Sorbet co-founder and CEO Veetahl Eilat-Raichel told Calcalist that they began working on their current product after receiving inquiries on the matter from companies. “We understood that many companies are troubled by the fact that employees don’t take holidays and we decided to look into the matter and discovered a massive market failure,” said Eilat-Raichel. “We started with an initial product from June to November of last year, based on which we also raised $6 million, and we received a lot of demand across the US and also globally.

“Employees amass many holiday days that they cash out when they leave the company,” added Eilat-Raichel. “This is a commitment the company has towards the employee and it creates a very problematic debt for it as the company doesn’t know when it will need to pay it out and at what cost.”

Sorbet offers to buy out the unusable portion of the employees’ PTO, and is able to refinance these liabilities for employers so they can better manage their cash flows, save on financing costs and increase tax deductions.

Cashed out days are loaded on a virtual prepaid card which can be used anywhere and unlocks highly curated experiences and activities through brand partnerships, enabling employees to do anything from upgrading to business class, booking a spa treatment, or simply taking an online course paid directly out of their unused PTO.

Along with the new financing news, Sorbet also announced the expansion of its operation from the US to Australia, where labor laws allow employees to accrue PTO indefinitely — a major challenge for any Australian employer.

The company currently employees 28 people of which 16 are in Israel.
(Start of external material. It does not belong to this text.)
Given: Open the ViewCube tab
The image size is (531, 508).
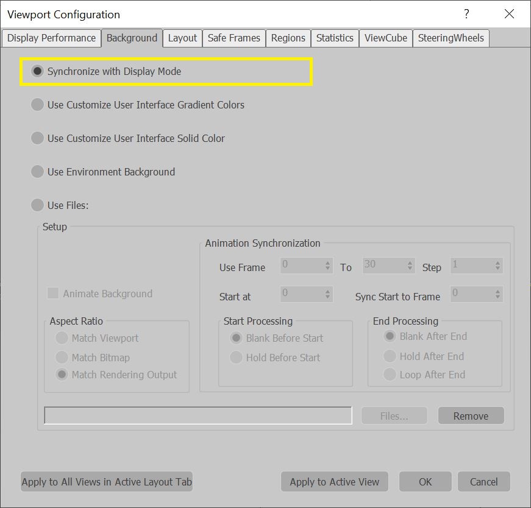Looking at the screenshot, I should [x=386, y=38].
Sorbet will be recruiting dozens of new employees this year, the majority of them in Israel, with others joining the US and Australian operations.

“At Group 11 we pride ourselves in our unique ability to uncover the unicorns of tomorrow,” said Dovi Frances, Founding Partner, Group 11. “Veetahl and the team did something exceedingly difficult, which is to uncover a massive market inefficiency hiding in plain sight. With a $270 billion market opportunity, it was crystal clear to me this was the time to push forward and not look back.”

Sorbet was founded in 2019 by Veetahl Eilat-Raichel (CEO), Eliaz Shapira (CPO), and Rami Kasterstein. Veetahl most recently served as Head of Retail Marketing at Bank Hapoalim and Head of Marketing and Customer Experience at Isracard. Eliaz most recently served as co-founder and CEO of Oneder, a leading educational platform focused on special education. Rami has been active in the hi-tech industry for over 30 years, as both serial entrepreneur and investor.